Senior Software Engineer – Crawler at TheFind
We’re looking for a top notch crawler engineer. We have a web scale distributed crawler which crawls a billion web pages. We encounter some unique problems in crawling like crawling dynamic websites, very deep crawl, preventing crawler traps etc. One part of the crawler is a distributed file system, which we’ve built from scratch to store billions of objects in a distributed fault tolerant way. Another component is a web scale duplicate detection system for which we’ve been granted a patent. Your responsibility will be to manage and build upon all these systems. You’ll work on both content analysis (trap detection, web graph mining etc.), and actual crawling (scheduling, politeness, storage system etc.)
If you have experience in building or managing a large scale crawler, that’s a huge plus. If you’ve architected high transaction distributed systems written in C++, you might be the right person for the job. You will be the sole owner of the crawler, and primary responsibility will center on improvements in performance and scalability of the crawler. You’ll work with the systems architects and CTO as needed to identify crawler enhancements, design solutions, development and deployment to production.

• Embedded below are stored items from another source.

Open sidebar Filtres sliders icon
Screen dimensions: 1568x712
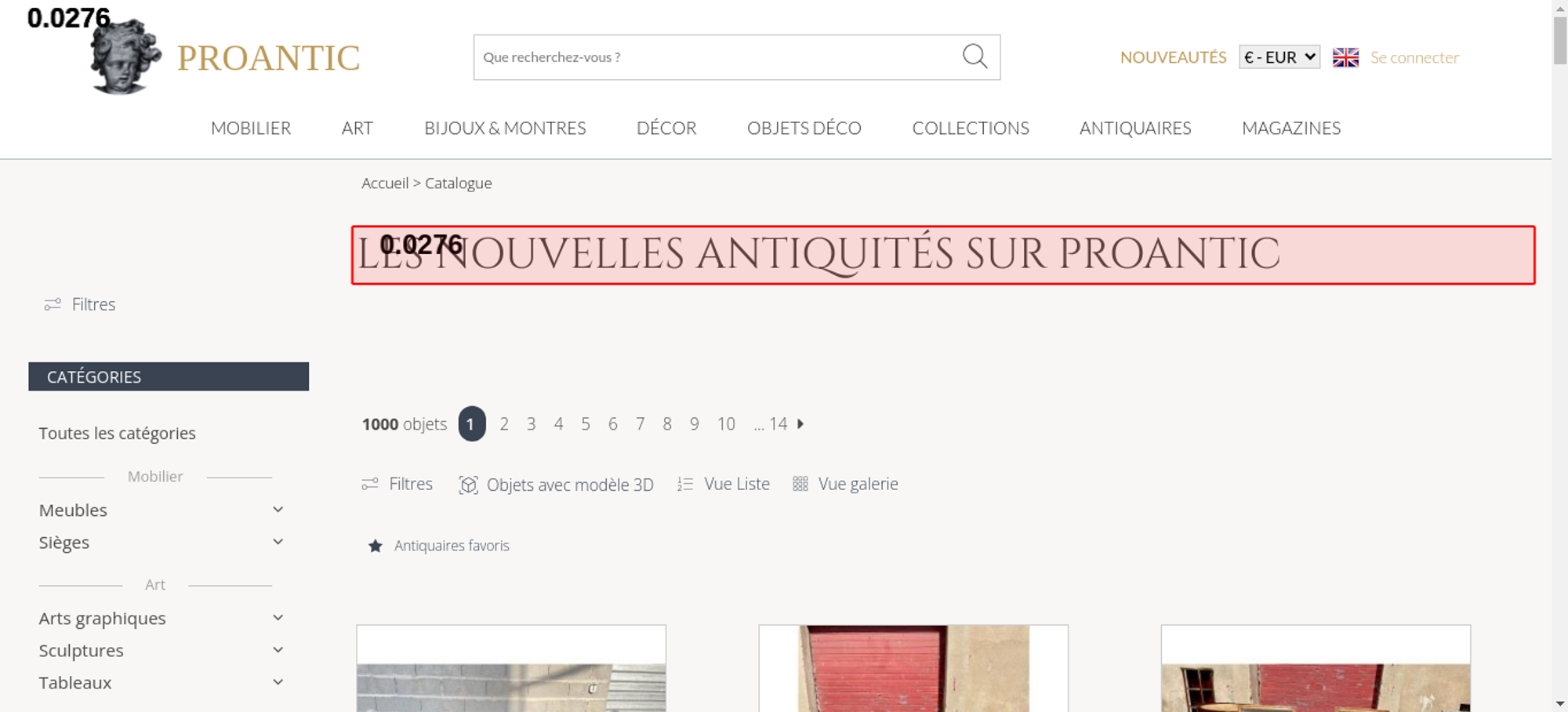pyautogui.click(x=53, y=304)
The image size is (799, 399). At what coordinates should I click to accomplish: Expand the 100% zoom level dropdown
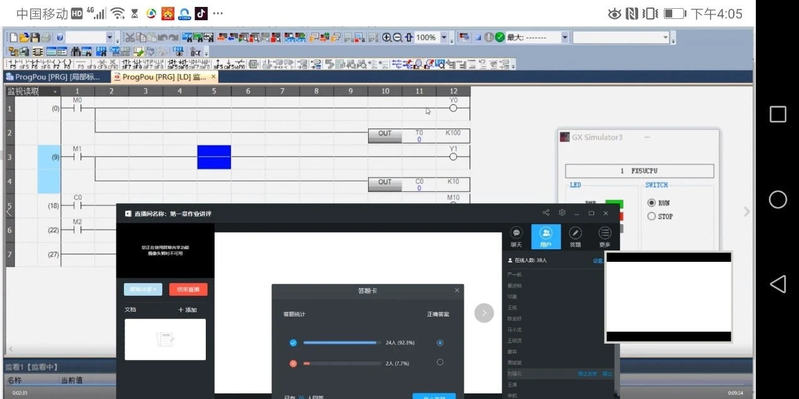(444, 37)
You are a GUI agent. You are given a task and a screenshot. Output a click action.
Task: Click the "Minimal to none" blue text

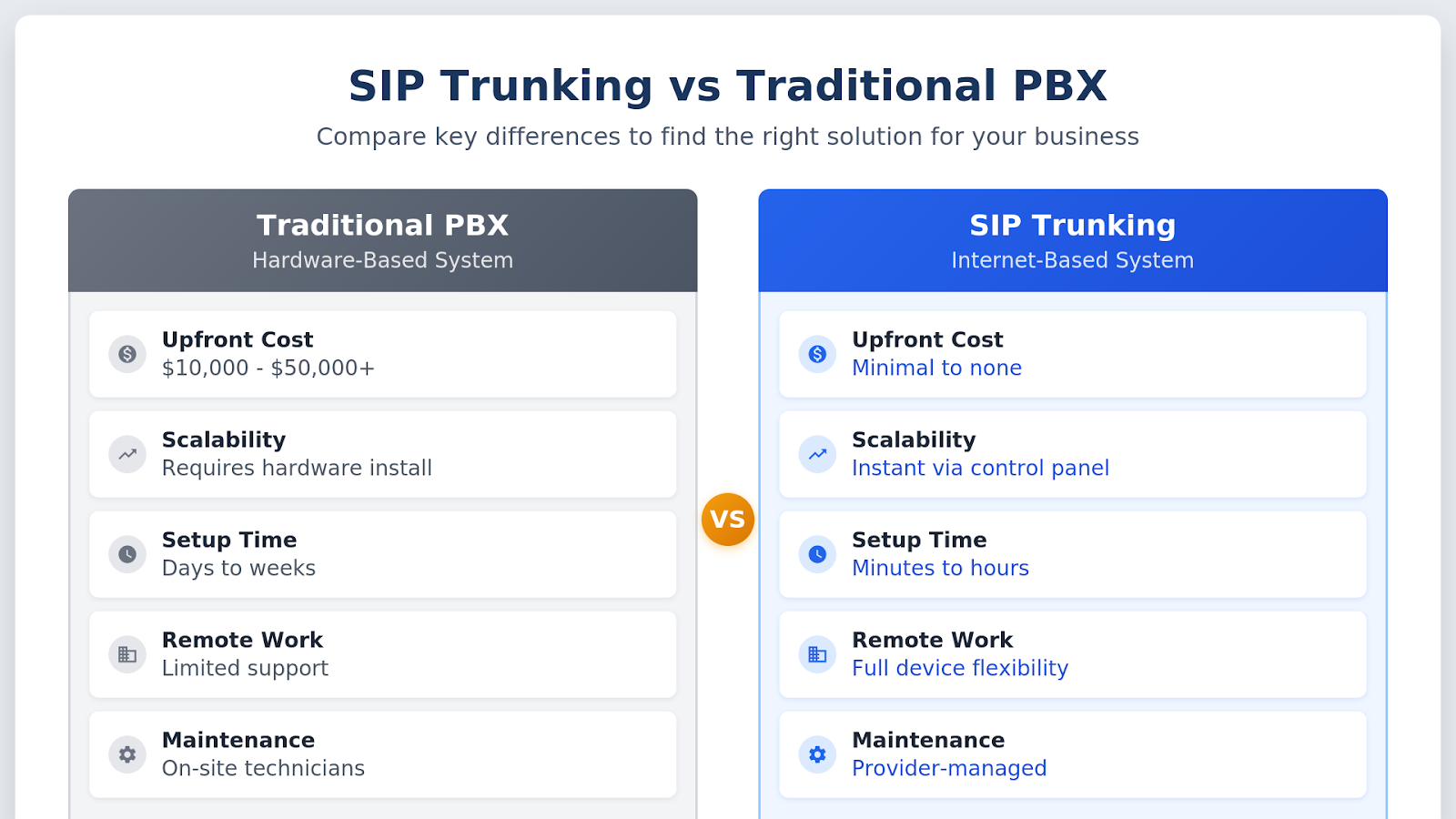[936, 369]
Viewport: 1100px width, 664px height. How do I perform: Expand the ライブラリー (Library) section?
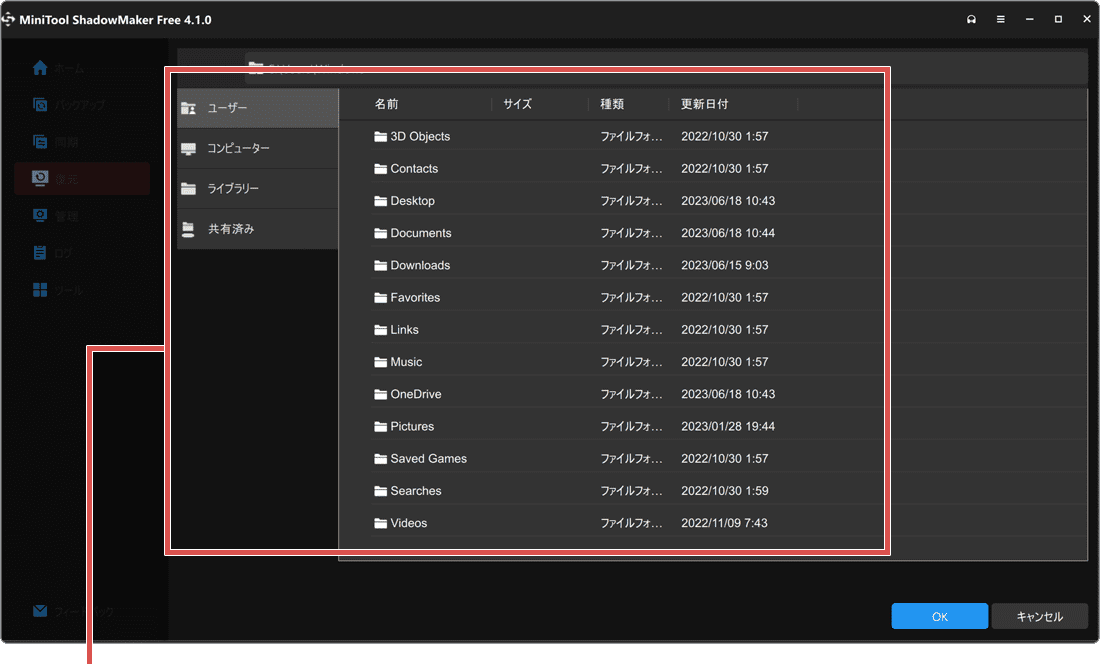point(240,188)
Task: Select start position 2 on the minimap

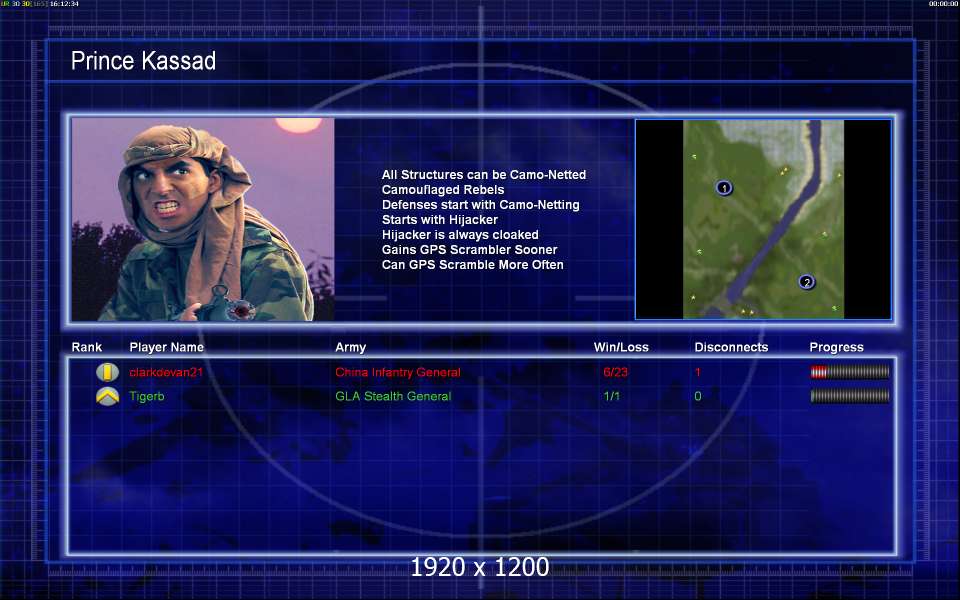Action: click(806, 282)
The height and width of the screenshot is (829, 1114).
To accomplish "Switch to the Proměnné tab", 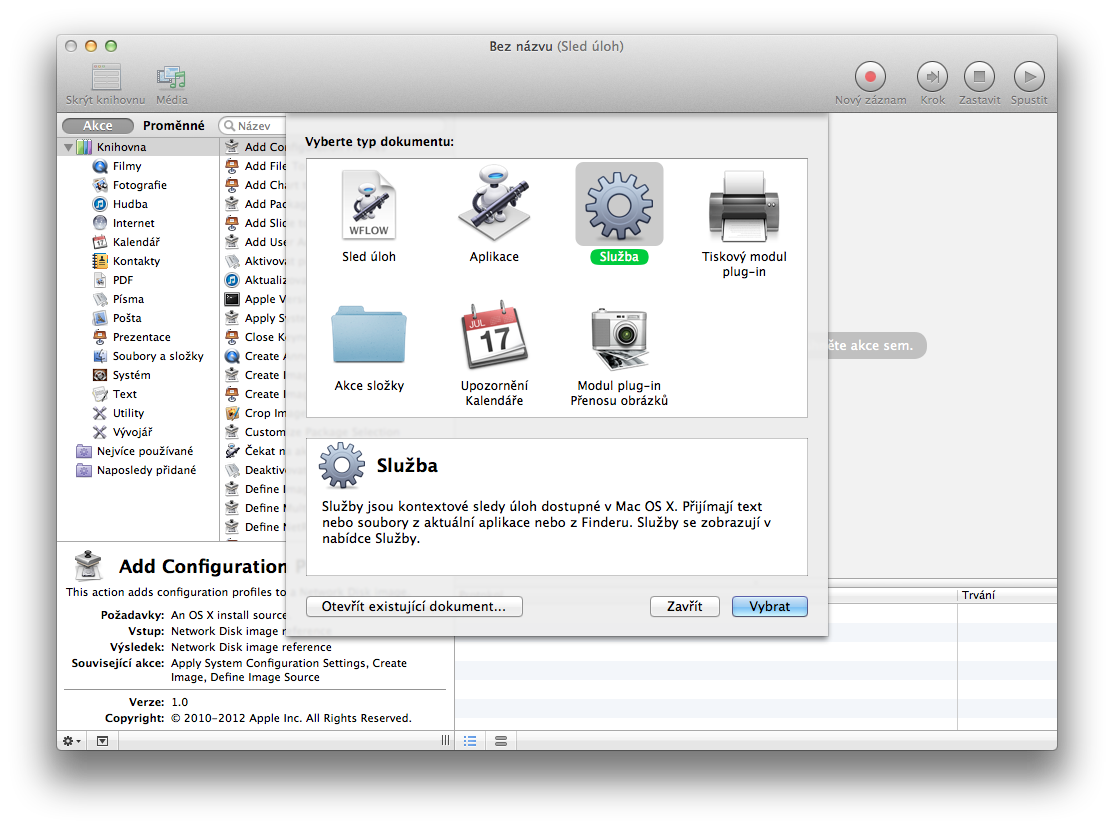I will point(173,126).
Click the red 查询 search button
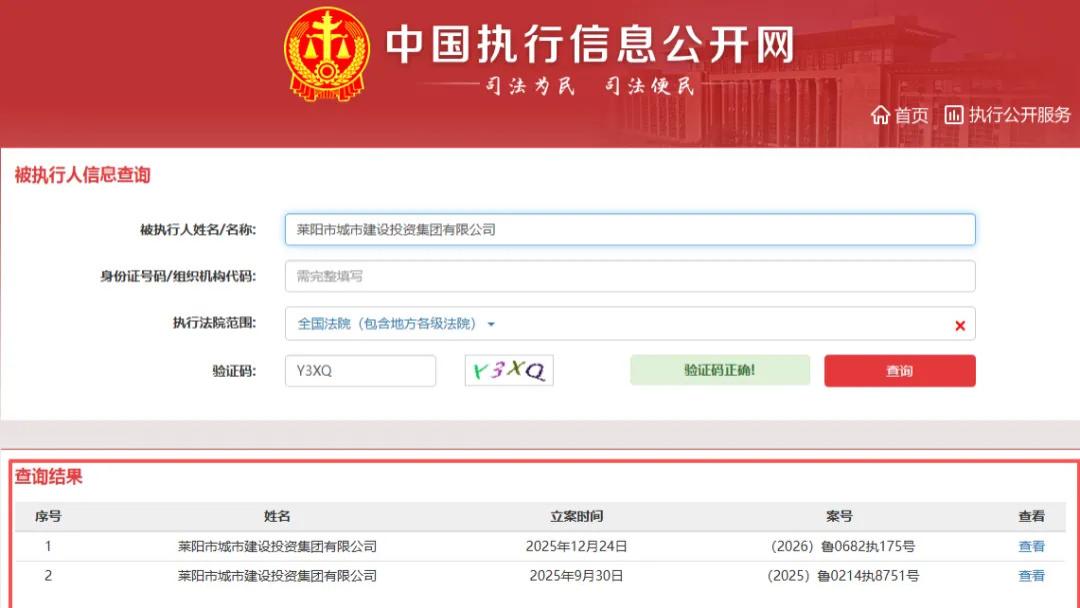The width and height of the screenshot is (1080, 608). (x=899, y=370)
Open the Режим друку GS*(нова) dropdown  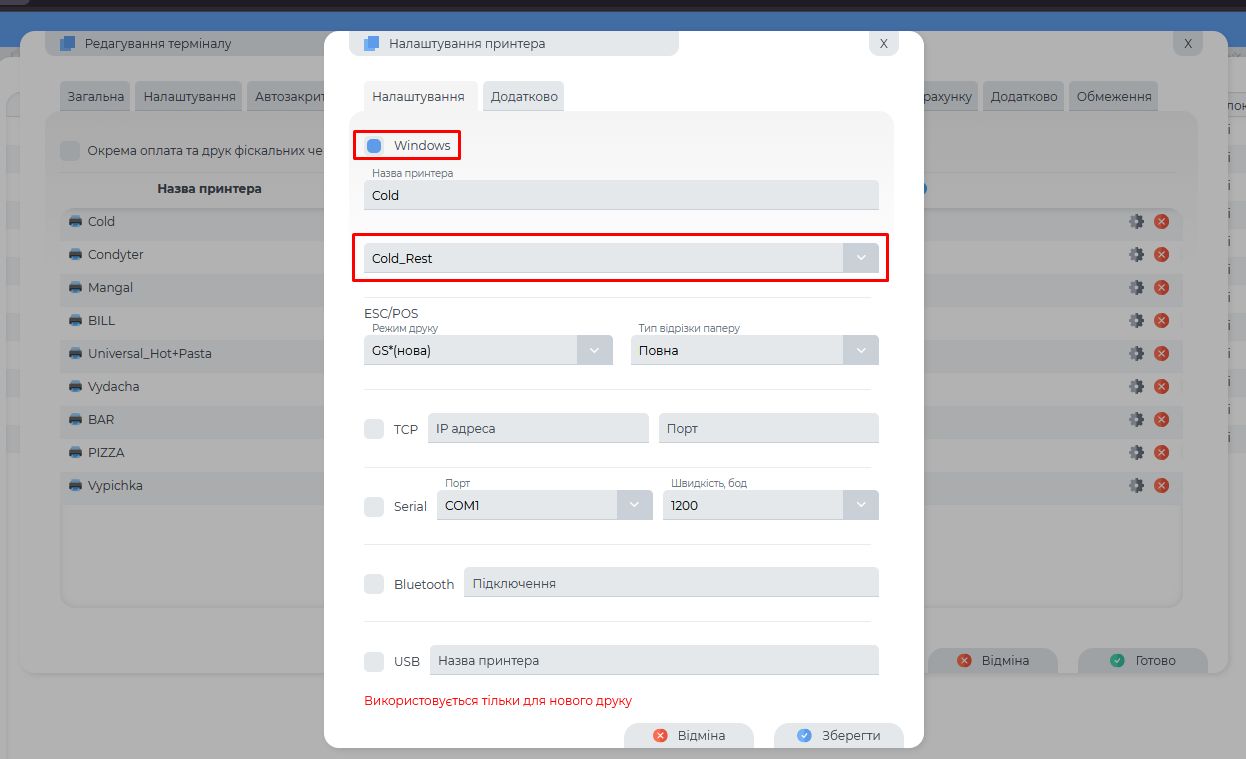coord(594,351)
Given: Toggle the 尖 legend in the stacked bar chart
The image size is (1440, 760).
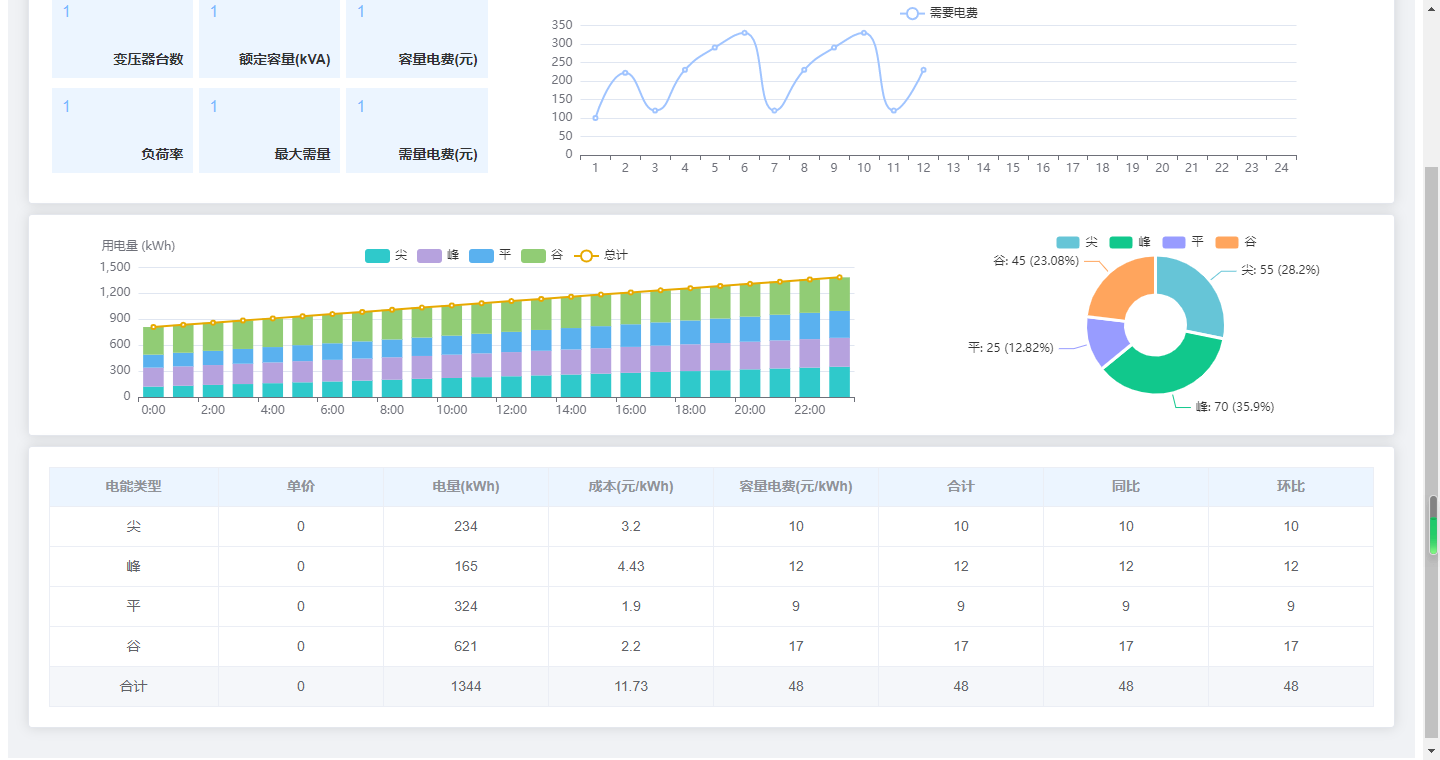Looking at the screenshot, I should point(378,255).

TheFind is a pre-IPO startup in the Bay Area in the area of ecommerce ($200 billion market). We’re building a shopping search engine that will be the premier shopping destination on the web, beating Amazon and Google. TheFind is solving fundamental problems in comprehensiveness and information extraction in the shopping domain by using machine learning.
We successfully crawl a billion web pages and use automated machine learning methods to do product extraction and search relevance. We are focusing on all areas of shopping search like comprehensiveness, price comparison, coupons & deals, reviews, local shopping search, eco-friendly shopping, hot trends, personalized and social shopping, visual shopping search, mobile shopping etc.
The vision of TheFind is to become the starting point for shopping search on the web.
Some Stats about TheFind:
- Targeting $5.2B online shopping advertising spend. Funded by Redpoint, Lightspeed, Bain Capital Ventures
- Leadership team from Stanford, Princeton, UCB, Harvard, IIT, BITS Pilani, GSB, Yahoo/Inktomi/Altavista, Oracle, Microsoft, VMware, eBay, Verity
- 450 million products, 500,000 stores. Compare this with shopzilla/shopping.com/pricegrabber/amazon (~20 million products, ~5000 stores)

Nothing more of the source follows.